§ **WHAT THE EXERCISE ASKS**
Reproduce each line of the material precisely.

§ **TASK MATERIAL**

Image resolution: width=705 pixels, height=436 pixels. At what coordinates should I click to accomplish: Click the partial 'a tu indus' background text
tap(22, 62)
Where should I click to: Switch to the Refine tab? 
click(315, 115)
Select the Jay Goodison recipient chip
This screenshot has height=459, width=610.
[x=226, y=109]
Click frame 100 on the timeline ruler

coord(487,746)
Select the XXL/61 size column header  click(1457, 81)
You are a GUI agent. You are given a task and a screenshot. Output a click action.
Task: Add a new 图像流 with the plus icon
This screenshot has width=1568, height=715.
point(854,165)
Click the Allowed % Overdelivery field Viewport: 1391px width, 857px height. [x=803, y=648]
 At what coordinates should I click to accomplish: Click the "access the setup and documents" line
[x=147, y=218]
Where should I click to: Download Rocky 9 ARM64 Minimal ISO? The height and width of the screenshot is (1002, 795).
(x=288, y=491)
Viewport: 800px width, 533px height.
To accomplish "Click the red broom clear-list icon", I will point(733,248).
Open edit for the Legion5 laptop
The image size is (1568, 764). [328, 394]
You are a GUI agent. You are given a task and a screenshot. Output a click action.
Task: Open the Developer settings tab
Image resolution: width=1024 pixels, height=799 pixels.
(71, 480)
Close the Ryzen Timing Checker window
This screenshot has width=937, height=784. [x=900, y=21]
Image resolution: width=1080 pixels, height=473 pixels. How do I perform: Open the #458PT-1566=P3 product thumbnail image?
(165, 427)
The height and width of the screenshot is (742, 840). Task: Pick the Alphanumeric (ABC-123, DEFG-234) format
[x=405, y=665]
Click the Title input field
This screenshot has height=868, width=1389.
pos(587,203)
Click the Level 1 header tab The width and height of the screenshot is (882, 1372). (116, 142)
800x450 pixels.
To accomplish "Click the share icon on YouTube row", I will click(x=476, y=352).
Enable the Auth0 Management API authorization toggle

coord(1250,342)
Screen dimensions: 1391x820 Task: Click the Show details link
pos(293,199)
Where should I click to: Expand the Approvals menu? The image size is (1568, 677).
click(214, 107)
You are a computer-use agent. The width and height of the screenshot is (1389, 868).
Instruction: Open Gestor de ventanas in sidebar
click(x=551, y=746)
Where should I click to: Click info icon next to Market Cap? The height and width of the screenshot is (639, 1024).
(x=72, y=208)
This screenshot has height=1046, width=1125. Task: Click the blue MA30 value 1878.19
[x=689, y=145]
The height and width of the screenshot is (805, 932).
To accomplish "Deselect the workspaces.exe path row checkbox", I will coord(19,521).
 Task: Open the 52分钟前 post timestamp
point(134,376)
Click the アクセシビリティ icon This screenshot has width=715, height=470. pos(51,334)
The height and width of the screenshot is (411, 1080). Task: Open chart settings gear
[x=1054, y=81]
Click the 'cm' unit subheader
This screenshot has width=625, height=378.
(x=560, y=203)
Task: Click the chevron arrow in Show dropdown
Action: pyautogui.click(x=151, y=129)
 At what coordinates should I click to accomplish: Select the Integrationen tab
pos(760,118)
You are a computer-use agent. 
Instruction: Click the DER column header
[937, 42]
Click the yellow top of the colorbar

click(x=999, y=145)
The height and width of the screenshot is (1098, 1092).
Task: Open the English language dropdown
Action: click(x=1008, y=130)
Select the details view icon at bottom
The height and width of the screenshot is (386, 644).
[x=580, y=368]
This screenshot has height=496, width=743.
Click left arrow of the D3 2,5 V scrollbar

§ **RESPONSE TO THIS TASK**
Image resolution: width=705 pixels, height=436 pixels. At what coordinates should I click to accomplish: Click the partial 'a tu indus' background text
tap(22, 62)
Where should I click to: Switch to the Refine tab? 
click(315, 115)
Select the Jay Goodison recipient chip
This screenshot has height=459, width=610.
[x=226, y=109]
Click frame 100 on the timeline ruler

coord(487,746)
Select the XXL/61 size column header  click(1457, 81)
You are a GUI agent. You are given a task and a screenshot. Output a click action.
Task: Add a new 图像流 with the plus icon
This screenshot has width=1568, height=715.
point(854,165)
Click the Allowed % Overdelivery field Viewport: 1391px width, 857px height. [x=803, y=648]
 At what coordinates should I click to accomplish: Click the "access the setup and documents" line
[x=147, y=218]
Where should I click to: Download Rocky 9 ARM64 Minimal ISO? The height and width of the screenshot is (1002, 795).
(x=288, y=491)
Viewport: 800px width, 533px height.
To accomplish "Click the red broom clear-list icon", I will point(733,248).
Open edit for the Legion5 laptop
The image size is (1568, 764). [328, 394]
You are a GUI agent. You are given a task and a screenshot. Output a click action.
Task: Open the Developer settings tab
Image resolution: width=1024 pixels, height=799 pixels.
(71, 480)
Close the Ryzen Timing Checker window
This screenshot has width=937, height=784. [x=900, y=21]
Image resolution: width=1080 pixels, height=473 pixels. How do I perform: Open the #458PT-1566=P3 product thumbnail image?
(165, 427)
The height and width of the screenshot is (742, 840). Task: Pick the Alphanumeric (ABC-123, DEFG-234) format
[x=405, y=665]
Click the Title input field
This screenshot has height=868, width=1389.
pos(587,203)
Click the Level 1 header tab The width and height of the screenshot is (882, 1372). (116, 142)
800x450 pixels.
To accomplish "Click the share icon on YouTube row", I will click(x=476, y=352).
Enable the Auth0 Management API authorization toggle

coord(1250,342)
Screen dimensions: 1391x820 Task: Click the Show details link
pos(293,199)
Where should I click to: Expand the Approvals menu? The image size is (1568, 677).
click(214, 107)
You are a computer-use agent. The width and height of the screenshot is (1389, 868).
Instruction: Open Gestor de ventanas in sidebar
click(x=551, y=746)
Where should I click to: Click info icon next to Market Cap? The height and width of the screenshot is (639, 1024).
(x=72, y=208)
This screenshot has height=1046, width=1125. Task: Click the blue MA30 value 1878.19
[x=689, y=145]
The height and width of the screenshot is (805, 932).
To accomplish "Deselect the workspaces.exe path row checkbox", I will coord(19,521).
 Task: Open the 52分钟前 post timestamp
point(134,376)
Click the アクセシビリティ icon This screenshot has width=715, height=470. pos(51,334)
The height and width of the screenshot is (411, 1080). Task: Open chart settings gear
[x=1054, y=81]
Click the 'cm' unit subheader
This screenshot has width=625, height=378.
(x=560, y=203)
Task: Click the chevron arrow in Show dropdown
Action: pyautogui.click(x=151, y=129)
 At what coordinates should I click to accomplish: Select the Integrationen tab
pos(760,118)
You are a computer-use agent. 
Instruction: Click the DER column header
[937, 42]
Click the yellow top of the colorbar

click(x=999, y=145)
The height and width of the screenshot is (1098, 1092).
Task: Open the English language dropdown
Action: click(x=1008, y=130)
Select the details view icon at bottom
The height and width of the screenshot is (386, 644).
[x=580, y=368]
This screenshot has height=496, width=743.
Click left arrow of the D3 2,5 V scrollbar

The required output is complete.